> [Exercise goal]: Reproduce the items below, swapping "How do I perform" for "How can I perform" everywhere it occurs and keeping everything else unchanged.

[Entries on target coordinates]
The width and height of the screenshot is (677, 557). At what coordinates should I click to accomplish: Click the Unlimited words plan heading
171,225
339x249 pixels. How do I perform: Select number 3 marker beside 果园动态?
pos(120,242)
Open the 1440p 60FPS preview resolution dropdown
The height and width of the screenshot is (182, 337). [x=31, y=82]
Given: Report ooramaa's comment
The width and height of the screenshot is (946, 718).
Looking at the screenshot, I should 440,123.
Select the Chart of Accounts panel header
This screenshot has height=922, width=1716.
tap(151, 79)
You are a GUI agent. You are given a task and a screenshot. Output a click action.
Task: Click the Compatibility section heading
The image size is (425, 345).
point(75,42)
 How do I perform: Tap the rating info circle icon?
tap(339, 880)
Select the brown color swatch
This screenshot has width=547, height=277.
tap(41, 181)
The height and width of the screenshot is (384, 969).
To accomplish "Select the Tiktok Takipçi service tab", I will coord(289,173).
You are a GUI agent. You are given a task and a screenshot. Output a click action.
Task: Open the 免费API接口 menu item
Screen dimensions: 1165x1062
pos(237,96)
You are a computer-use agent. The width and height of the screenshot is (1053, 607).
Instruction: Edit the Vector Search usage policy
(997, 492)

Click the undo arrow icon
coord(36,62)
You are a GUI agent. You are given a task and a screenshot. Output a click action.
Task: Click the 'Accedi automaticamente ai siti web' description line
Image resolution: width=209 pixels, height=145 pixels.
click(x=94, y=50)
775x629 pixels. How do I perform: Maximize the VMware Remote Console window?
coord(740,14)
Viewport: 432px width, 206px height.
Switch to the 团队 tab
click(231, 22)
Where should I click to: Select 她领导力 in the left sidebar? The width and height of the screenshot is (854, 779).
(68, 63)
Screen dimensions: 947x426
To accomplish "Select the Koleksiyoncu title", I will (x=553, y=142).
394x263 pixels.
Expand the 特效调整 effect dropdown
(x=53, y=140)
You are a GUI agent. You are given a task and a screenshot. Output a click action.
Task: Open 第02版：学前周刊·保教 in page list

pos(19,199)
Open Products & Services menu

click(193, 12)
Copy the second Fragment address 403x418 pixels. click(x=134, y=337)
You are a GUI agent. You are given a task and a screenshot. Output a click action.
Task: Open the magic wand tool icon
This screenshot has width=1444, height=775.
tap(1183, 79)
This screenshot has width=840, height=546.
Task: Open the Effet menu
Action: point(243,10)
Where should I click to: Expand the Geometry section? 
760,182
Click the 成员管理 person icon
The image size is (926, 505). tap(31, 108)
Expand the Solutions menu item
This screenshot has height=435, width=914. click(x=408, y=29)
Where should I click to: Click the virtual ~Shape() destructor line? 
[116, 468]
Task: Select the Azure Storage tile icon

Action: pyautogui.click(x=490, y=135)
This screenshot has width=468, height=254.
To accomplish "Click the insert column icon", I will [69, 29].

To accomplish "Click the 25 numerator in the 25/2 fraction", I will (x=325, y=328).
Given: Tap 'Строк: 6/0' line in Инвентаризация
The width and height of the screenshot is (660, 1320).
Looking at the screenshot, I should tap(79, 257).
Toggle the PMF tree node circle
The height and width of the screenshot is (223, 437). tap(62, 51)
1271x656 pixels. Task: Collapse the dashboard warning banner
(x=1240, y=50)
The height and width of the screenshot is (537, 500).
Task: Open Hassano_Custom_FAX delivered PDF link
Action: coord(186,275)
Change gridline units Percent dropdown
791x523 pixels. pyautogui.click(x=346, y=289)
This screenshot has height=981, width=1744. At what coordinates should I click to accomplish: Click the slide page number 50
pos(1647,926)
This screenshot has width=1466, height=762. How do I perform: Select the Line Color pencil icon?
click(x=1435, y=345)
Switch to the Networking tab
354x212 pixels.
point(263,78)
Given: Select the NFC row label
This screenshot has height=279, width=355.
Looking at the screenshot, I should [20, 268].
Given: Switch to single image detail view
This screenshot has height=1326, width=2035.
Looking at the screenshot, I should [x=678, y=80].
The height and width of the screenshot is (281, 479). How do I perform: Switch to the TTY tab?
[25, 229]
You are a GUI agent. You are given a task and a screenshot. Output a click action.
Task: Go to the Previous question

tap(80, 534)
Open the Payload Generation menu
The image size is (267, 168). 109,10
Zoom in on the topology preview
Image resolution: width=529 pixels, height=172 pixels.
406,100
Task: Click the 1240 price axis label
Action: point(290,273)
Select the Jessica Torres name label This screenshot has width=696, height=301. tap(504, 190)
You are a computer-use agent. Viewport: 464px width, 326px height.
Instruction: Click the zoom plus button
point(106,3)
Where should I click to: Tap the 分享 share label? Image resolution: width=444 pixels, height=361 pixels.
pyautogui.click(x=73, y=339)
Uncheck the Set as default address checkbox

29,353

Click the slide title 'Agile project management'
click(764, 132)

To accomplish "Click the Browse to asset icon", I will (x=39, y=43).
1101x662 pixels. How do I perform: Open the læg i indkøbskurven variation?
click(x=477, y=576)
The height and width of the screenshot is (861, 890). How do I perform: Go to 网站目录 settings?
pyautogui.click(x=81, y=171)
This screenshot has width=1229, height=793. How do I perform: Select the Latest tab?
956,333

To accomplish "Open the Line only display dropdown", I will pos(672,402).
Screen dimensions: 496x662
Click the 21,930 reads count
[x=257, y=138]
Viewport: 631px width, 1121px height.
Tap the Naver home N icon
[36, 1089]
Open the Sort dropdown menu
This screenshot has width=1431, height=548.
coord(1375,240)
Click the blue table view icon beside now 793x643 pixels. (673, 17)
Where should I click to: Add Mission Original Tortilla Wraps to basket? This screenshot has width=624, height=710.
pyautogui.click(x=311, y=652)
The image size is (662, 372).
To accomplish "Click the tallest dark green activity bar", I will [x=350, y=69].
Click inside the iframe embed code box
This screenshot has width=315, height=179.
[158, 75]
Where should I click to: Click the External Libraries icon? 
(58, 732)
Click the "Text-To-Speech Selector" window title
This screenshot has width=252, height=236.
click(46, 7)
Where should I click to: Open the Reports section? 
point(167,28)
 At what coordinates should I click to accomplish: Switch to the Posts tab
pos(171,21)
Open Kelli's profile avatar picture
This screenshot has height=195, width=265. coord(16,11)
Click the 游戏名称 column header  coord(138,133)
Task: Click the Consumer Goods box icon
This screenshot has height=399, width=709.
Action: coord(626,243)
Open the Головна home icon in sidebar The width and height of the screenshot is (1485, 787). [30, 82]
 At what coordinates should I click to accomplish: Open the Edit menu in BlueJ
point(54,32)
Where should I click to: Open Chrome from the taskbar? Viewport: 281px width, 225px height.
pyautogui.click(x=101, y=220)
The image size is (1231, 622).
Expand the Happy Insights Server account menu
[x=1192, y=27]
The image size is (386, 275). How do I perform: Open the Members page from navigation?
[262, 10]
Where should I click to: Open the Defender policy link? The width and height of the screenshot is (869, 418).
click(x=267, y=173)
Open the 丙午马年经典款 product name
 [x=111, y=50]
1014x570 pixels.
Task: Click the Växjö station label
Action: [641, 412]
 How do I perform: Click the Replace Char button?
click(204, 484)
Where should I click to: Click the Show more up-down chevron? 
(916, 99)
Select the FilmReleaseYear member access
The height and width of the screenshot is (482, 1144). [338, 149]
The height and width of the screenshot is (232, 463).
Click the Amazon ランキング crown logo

> [Worked solution]:
The width and height of the screenshot is (677, 557). At what coordinates should I click to accomplish: Click the Unlimited words plan heading
171,225
339x249 pixels. How can I perform: Select number 3 marker beside 果园动态?
pos(120,242)
Open the 1440p 60FPS preview resolution dropdown
The height and width of the screenshot is (182, 337). [x=31, y=82]
Given: Report ooramaa's comment
The width and height of the screenshot is (946, 718).
Looking at the screenshot, I should 440,123.
Select the Chart of Accounts panel header
This screenshot has height=922, width=1716.
tap(151, 79)
You are a GUI agent. You are given a task and a screenshot. Output a click action.
Task: Click the Compatibility section heading
The image size is (425, 345).
point(75,42)
 How can I perform: Tap the rating info circle icon?
tap(339, 880)
Select the brown color swatch
This screenshot has width=547, height=277.
tap(41, 181)
The height and width of the screenshot is (384, 969).
To accomplish "Select the Tiktok Takipçi service tab", I will coord(289,173).
You are a GUI agent. You are given a task and a screenshot. Output a click action.
Task: Open the 免费API接口 menu item
Screen dimensions: 1165x1062
pos(237,96)
You are a computer-use agent. The width and height of the screenshot is (1053, 607).
Instruction: Edit the Vector Search usage policy
(997, 492)

Click the undo arrow icon
coord(36,62)
You are a GUI agent. You are given a task and a screenshot. Output a click action.
Task: Click the 'Accedi automaticamente ai siti web' description line
Image resolution: width=209 pixels, height=145 pixels.
click(x=94, y=50)
775x629 pixels. How can I perform: Maximize the VMware Remote Console window?
coord(740,14)
Viewport: 432px width, 206px height.
Switch to the 团队 tab
click(231, 22)
Where should I click to: Select 她领导力 in the left sidebar? The width and height of the screenshot is (854, 779).
(68, 63)
Screen dimensions: 947x426
To accomplish "Select the Koleksiyoncu title", I will (x=553, y=142).
394x263 pixels.
Expand the 特效调整 effect dropdown
(x=53, y=140)
You are a GUI agent. You are given a task and a screenshot. Output a click action.
Task: Open 第02版：学前周刊·保教 in page list

pos(19,199)
Open Products & Services menu

click(193, 12)
Copy the second Fragment address 403x418 pixels. click(x=134, y=337)
You are a GUI agent. You are given a task and a screenshot. Output a click action.
Task: Open the magic wand tool icon
This screenshot has width=1444, height=775.
tap(1183, 79)
This screenshot has width=840, height=546.
Task: Open the Effet menu
Action: point(243,10)
Where should I click to: Expand the Geometry section? 
760,182
Click the 成员管理 person icon
The image size is (926, 505). tap(31, 108)
Expand the Solutions menu item
This screenshot has height=435, width=914. click(x=408, y=29)
Where should I click to: Click the virtual ~Shape() destructor line? 
[116, 468]
Task: Select the Azure Storage tile icon

Action: pyautogui.click(x=490, y=135)
This screenshot has width=468, height=254.
To accomplish "Click the insert column icon", I will [69, 29].

To accomplish "Click the 25 numerator in the 25/2 fraction", I will (x=325, y=328).
Given: Tap 'Строк: 6/0' line in Инвентаризация
The width and height of the screenshot is (660, 1320).
Looking at the screenshot, I should tap(79, 257).
Toggle the PMF tree node circle
The height and width of the screenshot is (223, 437). tap(62, 51)
1271x656 pixels. Task: Collapse the dashboard warning banner
(x=1240, y=50)
The height and width of the screenshot is (537, 500).
Task: Open Hassano_Custom_FAX delivered PDF link
Action: coord(186,275)
Change gridline units Percent dropdown
791x523 pixels. pyautogui.click(x=346, y=289)
This screenshot has height=981, width=1744. At what coordinates should I click to accomplish: Click the slide page number 50
pos(1647,926)
This screenshot has width=1466, height=762. How can I perform: Select the Line Color pencil icon?
click(x=1435, y=345)
Switch to the Networking tab
354x212 pixels.
point(263,78)
Given: Select the NFC row label
This screenshot has height=279, width=355.
Looking at the screenshot, I should [20, 268].
Given: Switch to single image detail view
This screenshot has height=1326, width=2035.
Looking at the screenshot, I should [x=678, y=80].
The height and width of the screenshot is (281, 479). How can I perform: Switch to the TTY tab?
[25, 229]
You are a GUI agent. You are given a task and a screenshot. Output a click action.
Task: Go to the Previous question

tap(80, 534)
Open the Payload Generation menu
The image size is (267, 168). 109,10
Zoom in on the topology preview
Image resolution: width=529 pixels, height=172 pixels.
406,100
Task: Click the 1240 price axis label
Action: point(290,273)
Select the Jessica Torres name label This screenshot has width=696, height=301. tap(504, 190)
You are a computer-use agent. Viewport: 464px width, 326px height.
Instruction: Click the zoom plus button
point(106,3)
Where should I click to: Tap the 分享 share label? Image resolution: width=444 pixels, height=361 pixels.
pyautogui.click(x=73, y=339)
Uncheck the Set as default address checkbox

29,353

Click the slide title 'Agile project management'
click(764, 132)

To accomplish "Click the Browse to asset icon", I will (x=39, y=43).
1101x662 pixels. How can I perform: Open the læg i indkøbskurven variation?
click(x=477, y=576)
The height and width of the screenshot is (861, 890). How can I perform: Go to 网站目录 settings?
pyautogui.click(x=81, y=171)
This screenshot has width=1229, height=793. How can I perform: Select the Latest tab?
956,333

To accomplish "Open the Line only display dropdown", I will pos(672,402).
Screen dimensions: 496x662
Click the 21,930 reads count
[x=257, y=138]
Viewport: 631px width, 1121px height.
Tap the Naver home N icon
[36, 1089]
Open the Sort dropdown menu
This screenshot has width=1431, height=548.
coord(1375,240)
Click the blue table view icon beside now 793x643 pixels. (673, 17)
Where should I click to: Add Mission Original Tortilla Wraps to basket? This screenshot has width=624, height=710.
pyautogui.click(x=311, y=652)
The image size is (662, 372).
To accomplish "Click the tallest dark green activity bar", I will [x=350, y=69].
Click inside the iframe embed code box
This screenshot has width=315, height=179.
[158, 75]
Where should I click to: Click the External Libraries icon? 
(58, 732)
Click the "Text-To-Speech Selector" window title
This screenshot has width=252, height=236.
click(46, 7)
Where should I click to: Open the Reports section? 
point(167,28)
 At what coordinates should I click to accomplish: Switch to the Posts tab
pos(171,21)
Open Kelli's profile avatar picture
This screenshot has height=195, width=265. coord(16,11)
Click the 游戏名称 column header  coord(138,133)
Task: Click the Consumer Goods box icon
This screenshot has height=399, width=709.
Action: coord(626,243)
Open the Головна home icon in sidebar The width and height of the screenshot is (1485, 787). [30, 82]
 At what coordinates should I click to accomplish: Open the Edit menu in BlueJ
point(54,32)
Where should I click to: Open Chrome from the taskbar? Viewport: 281px width, 225px height.
pyautogui.click(x=101, y=220)
The image size is (1231, 622).
Expand the Happy Insights Server account menu
[x=1192, y=27]
The image size is (386, 275). How can I perform: Open the Members page from navigation?
[262, 10]
Where should I click to: Open the Defender policy link? The width and height of the screenshot is (869, 418).
click(x=267, y=173)
Open the 丙午马年经典款 product name
 [x=111, y=50]
1014x570 pixels.
Task: Click the Växjö station label
Action: [641, 412]
 How can I perform: Click the Replace Char button?
click(204, 484)
Where should I click to: Click the Show more up-down chevron? 
(916, 99)
Select the FilmReleaseYear member access
The height and width of the screenshot is (482, 1144). [338, 149]
The height and width of the screenshot is (232, 463).
Click the Amazon ランキング crown logo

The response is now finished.